Pull out every line in the records that contains the word "Open". Case matters, so only count lines where it has the same capitalization.

§ **Input**

"""

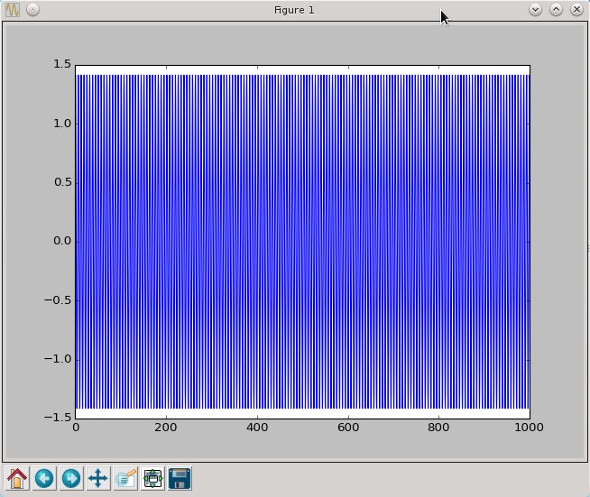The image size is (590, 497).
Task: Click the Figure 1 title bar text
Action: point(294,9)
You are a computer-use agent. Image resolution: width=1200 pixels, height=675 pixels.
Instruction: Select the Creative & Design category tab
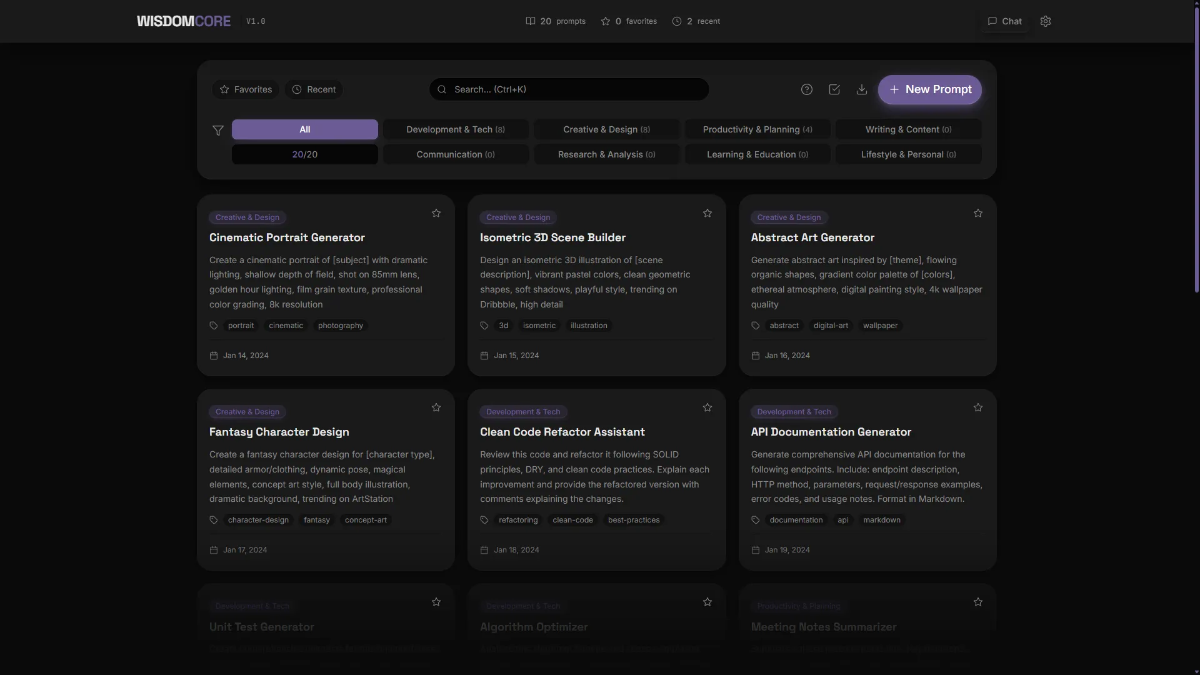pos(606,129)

"""
"""

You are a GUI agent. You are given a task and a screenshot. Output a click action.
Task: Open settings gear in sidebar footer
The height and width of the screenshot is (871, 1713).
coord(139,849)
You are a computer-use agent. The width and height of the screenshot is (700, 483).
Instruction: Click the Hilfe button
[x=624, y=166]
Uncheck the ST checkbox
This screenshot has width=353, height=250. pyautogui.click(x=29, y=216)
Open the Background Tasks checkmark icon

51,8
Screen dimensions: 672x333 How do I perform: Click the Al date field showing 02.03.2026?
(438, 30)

"""

§ **Answer to this problem**
Task: Open settings gear in sidebar footer
Open the Background Tasks checkmark icon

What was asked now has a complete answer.